Yes, but while "storing passwords in plaintext is bad, mkay?" is accepted in the industry, "transmitting passwords to the server is bad, mkay?" is, in fact, not accepted. It is usually considered "best practice" to transmit passwords to the server, which is obviously wrong.
That doesn't work. If you hash on the client then the hash IS the "password" and is thus sensitive info that you'd need to hash again on the server and shouldn't be stored anywhere in plain text.
While I agree with what you say, one could argue there is the additional element of protecting against user password reuse between sites.
If the client-side hash is strong enough it means that your plaintext password leak becoming a hashed password leaks at least protects the user from reuse on other sites.
I’d argue it is “best practice” to present credentials to an authentication server, and provide a token to the various user services to reduce the impact of things like over-logging.
That defeats the purpose of hashing. In your model, the hashed password is all an attacker needs to log in, so the hashed password essentially IS the password. Thus, when you store hashed passwords, you are doing the equivalent of storing plaintext passwords.

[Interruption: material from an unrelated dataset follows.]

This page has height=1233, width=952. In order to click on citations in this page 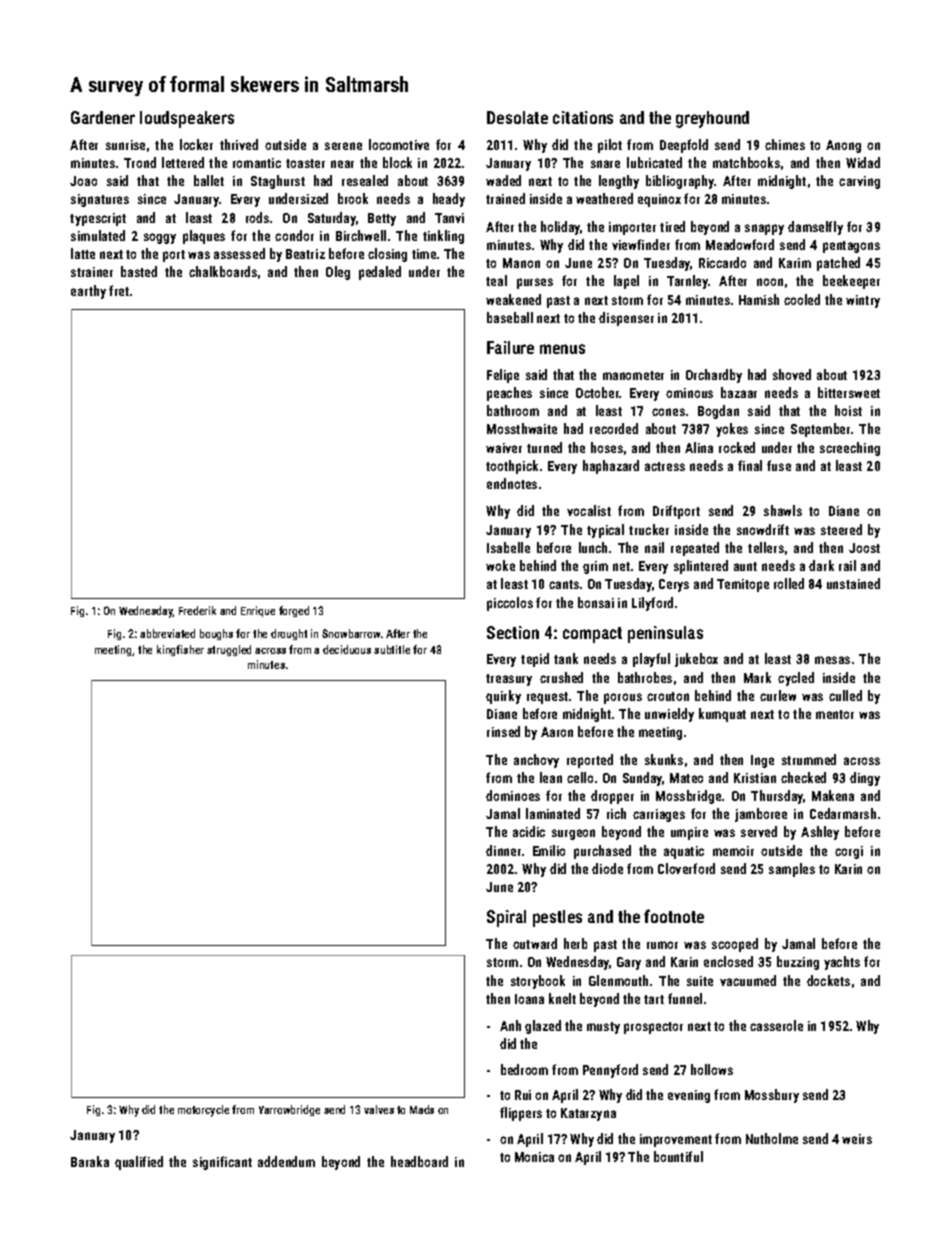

No, because if you salt it then that password becomes unique to your website. Since users tend to reuse passwords across websites, the password becomes far less valuable if it is already salted and hashed once first before sending to the server for a second round of salting and hashing.
"Far less valuable" depends on whether access to your site is particularly valuable. If you hash passwords once on the client and twice on the server, your site itself is no more secure than if you only hashed passwords once on the server (and not on the client). If you hash passwords once on the client and once on the server, your site itself is drastically less secure. The secondary protection of shared passwords on other sites, from a narrow class of data compromise involving request logs, is not the purpose of hashing, so you have not actually contradicted my statement.

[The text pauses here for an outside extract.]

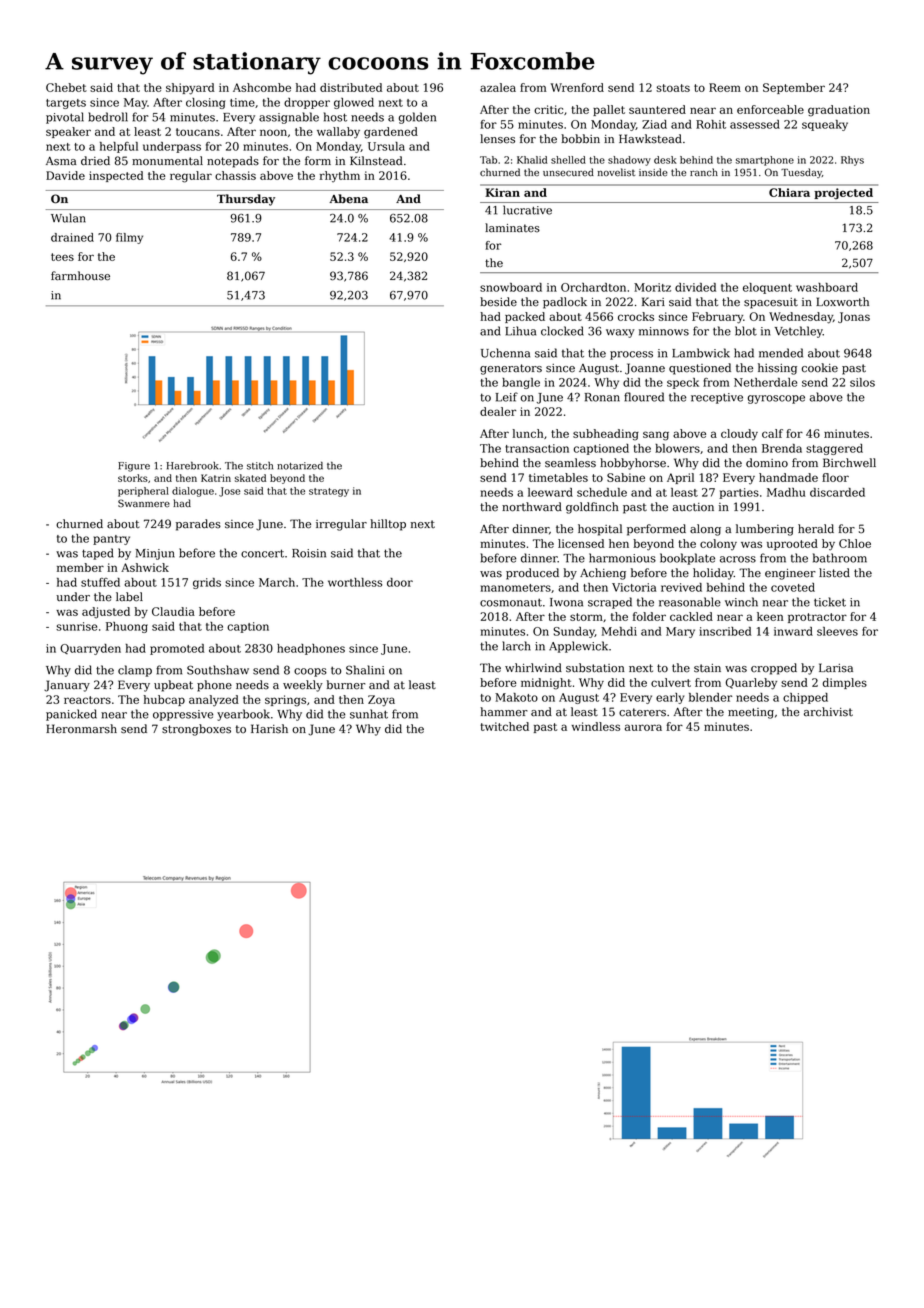 This page has height=1308, width=924. I want to click on staggered, so click(834, 449).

>If you hash passwords once on the client and twice on the server, your site itself is no more secure than if you only hashed passwords once on the server (and not on the client). If you hash passwords once on the client and once on the server, your site itself is drastically less secure.
What do you mean by "once" and "twice"? Are you comparing splitting the hashing cost across client and server vs. adding extra hashing cost on client?
If you do layer 7 NSM/DPI then you're most likely logging passwords. The good news is this data typically has significantly stronger controls over access logs as it's collected for secops.
Is there no penalty to them for basically lying to everyone in their initial announcement? Doing it once can be explained as they sincerely thought their original number was correct, but they have a history of doing this and there's no chance I believe now that they aren't doing this on purpose.